• _Texto do exercício_

───

Os partidos políticos, de esquerda e de direita, se igualaram na redução da política ao partidário e na incapacidade de fazer um diagnóstico político que aponte ao país, ao menos, a tentativa de encontrar uma saída viável para a insurreição eleitoral alienada e alienante de 2018, cujo preço estamos pagando nos desacertos em relação à questão social da pandemia.
IHU On-Line - Segundo dados do Instituto Brasileiro de Geografia e Estatística - IBGE, mais de 14 milhões de pessoas estão desempregadas somente no Brasil. Como fazer frente a esse cenário num momento de crise política, econômica, pandêmica e social?
José de Souza Martins - O número de desempregados vem crescendo nas últimas décadas. Não é de agora. Está relacionado com a desindustrialização, a reestruturação produtiva e a modernização inevitável da produção e dos serviços, na indústria e na agricultura. Os empregos que, em consequência, desapareceram, não voltarão. Não há como reverter as transformações tecnológicas motivadas pelo afã da redução dos custos do trabalho. A mão de obra descartada tornou-se obsoleta. Mesmo que houvesse uma ampla reeducação profissional dos desempregados, muitos deles não têm como beneficiar-se dela porque carecem da escolarização necessária a empregos que exigem formação no ensino médio e no ensino superior.
O reemprego vem dependendo, em escala inferior à do desemprego, da restauração dos setores da economia que ainda não foram atualizados pela modernização. O que contraria a ideologia modernizante dos poderosos, mas que tem sido fator de uma economia virtuosa na história do Brasil, a do dualismo econômico. Isso, na economia, é considerado retrógrado. Mas foi o que viabilizou o grande salto econômico e social na China, na Índia e mesmo no Brasil do nacional-desenvolvimentismo destruído pela ditadura.
Os governos posteriores à ditadura militar tiveram a chance de rever o modelo econômico do neoliberalismo, adaptando-o e reduzindo-lhe o impacto socialmente destrutivo, e não o fizeram. Antes, a ele aderiram, equivocadamente supondo que políticas sociais tópicas e assistencialistas, compensatórias, como a do bolsa-família, seriam suficientes para atenuar os danos sociais de uma economia socialmente iníqua. Na verdade, o Bolsa Família, na versão petista, foi um recurso político inevitável para assegurar a sobrevivência dos pobres, mas também das iniquidades da economia neoliberal, sem enfrentá-la. Sem propor um novo modelo econômico baseado no primado do social, o do desenvolvimento econômico com desenvolvimento social.

───

Dados coletados:
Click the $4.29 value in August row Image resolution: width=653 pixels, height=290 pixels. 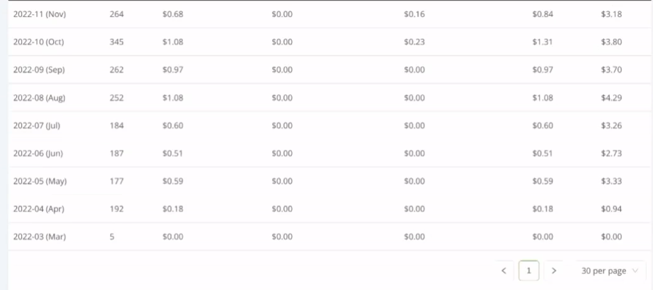click(x=611, y=97)
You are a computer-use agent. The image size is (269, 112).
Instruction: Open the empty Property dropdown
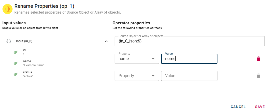point(137,76)

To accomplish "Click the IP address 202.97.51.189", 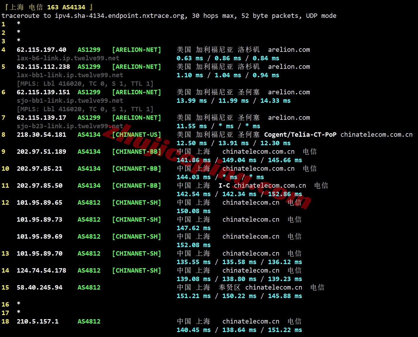I will pyautogui.click(x=41, y=152).
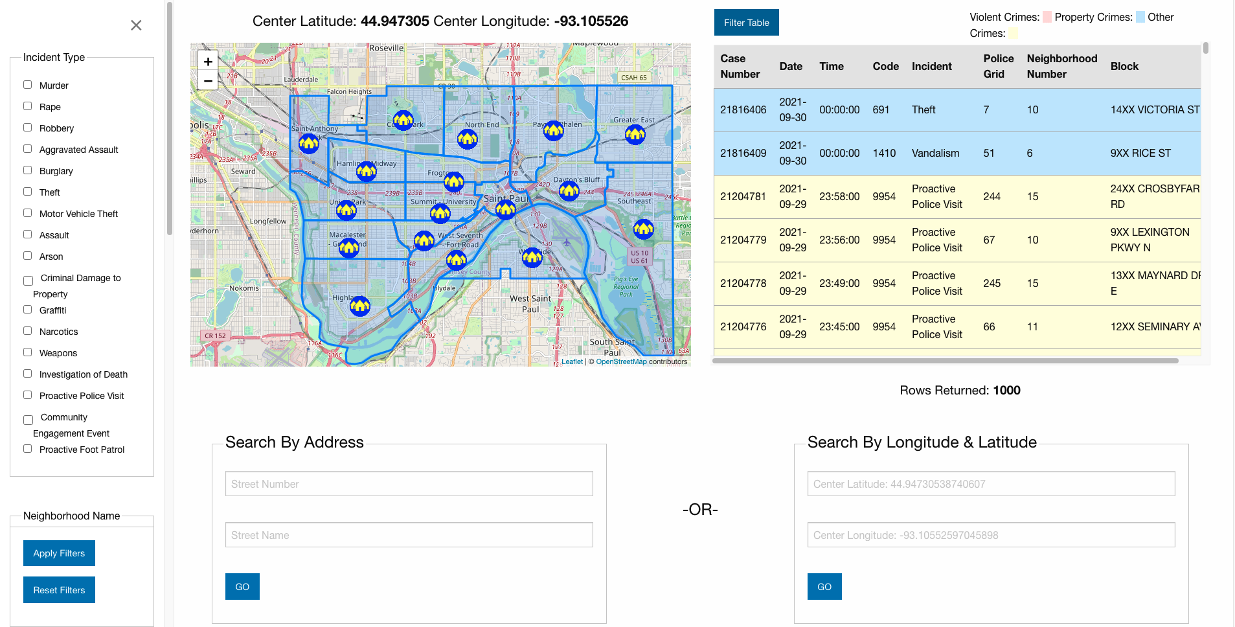Select the Saint Anthony neighborhood marker
This screenshot has height=627, width=1235.
pyautogui.click(x=308, y=143)
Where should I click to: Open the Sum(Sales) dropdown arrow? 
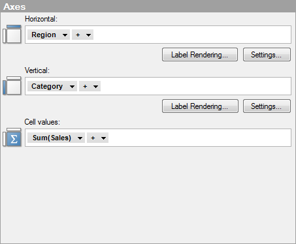point(80,138)
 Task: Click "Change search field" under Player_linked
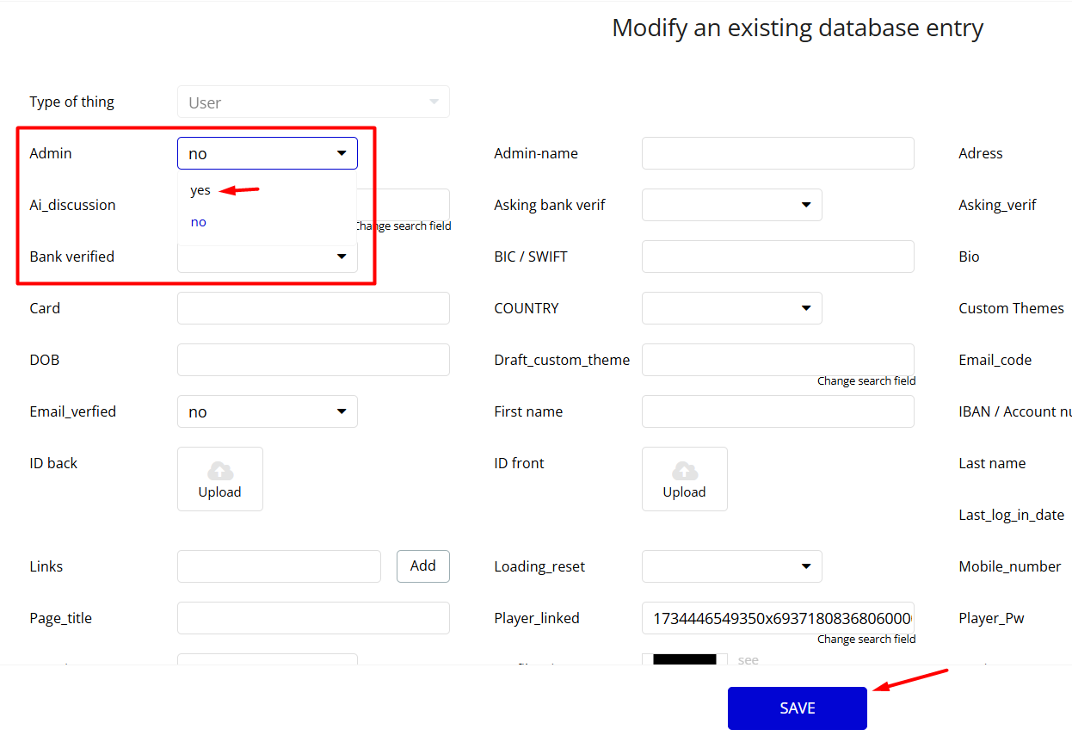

───

• _Instruções da tarefa_
Transcreva sem alterações o trecho do texto sobre desemprego e política que vai de "Os partidos políticos, de" até "pandêmica e social?".

• _Solução do exercício_
Os partidos políticos, de esquerda e de direita, se igualaram na redução da política ao partidário e na incapacidade de fazer um diagnóstico político que aponte ao país, ao menos, a tentativa de encontrar uma saída viável para a insurreição eleitoral alienada e alienante de 2018, cujo preço estamos pagando nos desacertos em relação à questão social da pandemia.
IHU On-Line - Segundo dados do Instituto Brasileiro de Geografia e Estatística - IBGE, mais de 14 milhões de pessoas estão desempregadas somente no Brasil. Como fazer frente a esse cenário num momento de crise política, econômica, pandêmica e social?